Restate each record exactly as it was written.
** Excerpted records follows **
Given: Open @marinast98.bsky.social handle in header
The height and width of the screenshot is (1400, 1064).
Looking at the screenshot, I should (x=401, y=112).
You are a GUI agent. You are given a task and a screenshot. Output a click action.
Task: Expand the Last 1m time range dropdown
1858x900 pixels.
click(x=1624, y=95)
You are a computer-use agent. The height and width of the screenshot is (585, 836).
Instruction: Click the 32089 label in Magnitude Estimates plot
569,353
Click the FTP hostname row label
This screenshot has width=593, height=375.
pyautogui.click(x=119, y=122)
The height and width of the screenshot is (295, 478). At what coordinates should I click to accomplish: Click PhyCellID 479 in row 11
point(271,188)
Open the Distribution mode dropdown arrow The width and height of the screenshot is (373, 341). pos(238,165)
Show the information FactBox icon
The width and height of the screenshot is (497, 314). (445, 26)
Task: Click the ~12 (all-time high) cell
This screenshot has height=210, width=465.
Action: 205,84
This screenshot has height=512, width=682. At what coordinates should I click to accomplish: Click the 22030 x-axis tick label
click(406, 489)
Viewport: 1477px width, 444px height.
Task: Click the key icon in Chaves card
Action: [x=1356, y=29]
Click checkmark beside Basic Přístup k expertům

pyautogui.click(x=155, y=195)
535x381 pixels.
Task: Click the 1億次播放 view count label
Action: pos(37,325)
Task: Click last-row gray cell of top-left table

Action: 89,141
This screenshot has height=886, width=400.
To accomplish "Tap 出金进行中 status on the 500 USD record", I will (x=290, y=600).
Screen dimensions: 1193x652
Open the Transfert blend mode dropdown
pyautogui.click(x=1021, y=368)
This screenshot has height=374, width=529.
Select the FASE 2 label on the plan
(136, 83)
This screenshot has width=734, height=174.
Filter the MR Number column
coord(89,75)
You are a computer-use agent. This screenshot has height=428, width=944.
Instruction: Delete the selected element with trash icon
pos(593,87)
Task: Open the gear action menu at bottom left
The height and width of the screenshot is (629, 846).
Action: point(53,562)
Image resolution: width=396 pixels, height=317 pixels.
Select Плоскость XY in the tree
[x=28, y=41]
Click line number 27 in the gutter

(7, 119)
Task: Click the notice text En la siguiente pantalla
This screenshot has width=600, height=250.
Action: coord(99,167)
** End of Excerpted records **
Answer space —
Given: Open @marinast98.bsky.social handle in header
The height and width of the screenshot is (1400, 1064).
Looking at the screenshot, I should (x=401, y=112).
You are a GUI agent. You are given a task and a screenshot. Output a click action.
Task: Expand the Last 1m time range dropdown
1858x900 pixels.
click(x=1624, y=95)
You are a computer-use agent. The height and width of the screenshot is (585, 836).
Instruction: Click the 32089 label in Magnitude Estimates plot
569,353
Click the FTP hostname row label
This screenshot has width=593, height=375.
pyautogui.click(x=119, y=122)
The height and width of the screenshot is (295, 478). At what coordinates should I click to accomplish: Click PhyCellID 479 in row 11
point(271,188)
Open the Distribution mode dropdown arrow The width and height of the screenshot is (373, 341). pos(238,165)
Show the information FactBox icon
The width and height of the screenshot is (497, 314). (445, 26)
Task: Click the ~12 (all-time high) cell
This screenshot has height=210, width=465.
Action: 205,84
This screenshot has height=512, width=682. At what coordinates should I click to accomplish: Click the 22030 x-axis tick label
click(406, 489)
Viewport: 1477px width, 444px height.
Task: Click the key icon in Chaves card
Action: [x=1356, y=29]
Click checkmark beside Basic Přístup k expertům

pyautogui.click(x=155, y=195)
535x381 pixels.
Task: Click the 1億次播放 view count label
Action: pos(37,325)
Task: Click last-row gray cell of top-left table

Action: 89,141
This screenshot has height=886, width=400.
To accomplish "Tap 出金进行中 status on the 500 USD record", I will (x=290, y=600).
Screen dimensions: 1193x652
Open the Transfert blend mode dropdown
pyautogui.click(x=1021, y=368)
This screenshot has height=374, width=529.
Select the FASE 2 label on the plan
(136, 83)
This screenshot has width=734, height=174.
Filter the MR Number column
coord(89,75)
You are a computer-use agent. This screenshot has height=428, width=944.
Instruction: Delete the selected element with trash icon
pos(593,87)
Task: Open the gear action menu at bottom left
The height and width of the screenshot is (629, 846).
Action: point(53,562)
Image resolution: width=396 pixels, height=317 pixels.
Select Плоскость XY in the tree
[x=28, y=41]
Click line number 27 in the gutter

(7, 119)
Task: Click the notice text En la siguiente pantalla
This screenshot has width=600, height=250.
Action: coord(99,167)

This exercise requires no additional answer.